Task to carry out:
From the entries below, copy every line where the string "computer" appears.
-- Data for processing follows --
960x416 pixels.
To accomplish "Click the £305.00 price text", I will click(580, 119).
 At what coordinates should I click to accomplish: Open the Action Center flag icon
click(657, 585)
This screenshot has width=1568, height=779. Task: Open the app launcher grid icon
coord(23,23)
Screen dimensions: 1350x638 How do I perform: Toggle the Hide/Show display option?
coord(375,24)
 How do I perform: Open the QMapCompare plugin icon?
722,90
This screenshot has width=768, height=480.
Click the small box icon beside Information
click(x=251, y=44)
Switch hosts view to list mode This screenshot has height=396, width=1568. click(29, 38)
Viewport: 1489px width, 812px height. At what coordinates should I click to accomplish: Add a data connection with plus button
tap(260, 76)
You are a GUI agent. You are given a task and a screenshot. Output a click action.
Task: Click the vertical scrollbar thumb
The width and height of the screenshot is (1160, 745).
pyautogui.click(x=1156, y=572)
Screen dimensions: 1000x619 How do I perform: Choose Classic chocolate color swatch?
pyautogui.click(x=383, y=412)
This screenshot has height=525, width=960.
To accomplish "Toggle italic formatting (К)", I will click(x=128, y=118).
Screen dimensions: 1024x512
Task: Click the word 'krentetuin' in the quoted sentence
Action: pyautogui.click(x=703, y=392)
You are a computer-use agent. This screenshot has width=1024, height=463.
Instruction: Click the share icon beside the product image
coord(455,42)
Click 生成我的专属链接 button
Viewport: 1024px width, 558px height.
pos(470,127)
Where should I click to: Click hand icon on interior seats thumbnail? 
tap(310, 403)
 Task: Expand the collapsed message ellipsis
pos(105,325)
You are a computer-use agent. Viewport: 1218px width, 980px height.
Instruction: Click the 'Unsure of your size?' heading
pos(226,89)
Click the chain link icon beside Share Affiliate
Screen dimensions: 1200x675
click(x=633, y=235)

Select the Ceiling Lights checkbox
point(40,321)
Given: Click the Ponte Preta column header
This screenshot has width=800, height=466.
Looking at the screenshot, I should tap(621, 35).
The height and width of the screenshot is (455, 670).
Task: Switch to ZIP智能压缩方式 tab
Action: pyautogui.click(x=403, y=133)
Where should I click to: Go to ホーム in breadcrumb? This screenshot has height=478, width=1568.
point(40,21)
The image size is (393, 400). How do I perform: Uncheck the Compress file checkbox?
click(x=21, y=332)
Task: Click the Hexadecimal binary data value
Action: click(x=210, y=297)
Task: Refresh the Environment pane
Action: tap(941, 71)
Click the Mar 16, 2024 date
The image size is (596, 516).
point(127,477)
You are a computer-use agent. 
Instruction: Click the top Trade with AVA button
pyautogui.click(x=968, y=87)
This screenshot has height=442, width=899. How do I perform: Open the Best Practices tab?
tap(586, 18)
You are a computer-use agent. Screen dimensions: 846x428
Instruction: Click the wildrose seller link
-- Data for processing concluded --
Response below:
You are a computer-use agent. This screenshot has width=1024, height=463.
You are a computer-use agent. Viewport: 1218px width, 980px height.
You are a computer-use agent. 
You are a computer-use agent. Screen dimensions: 846x428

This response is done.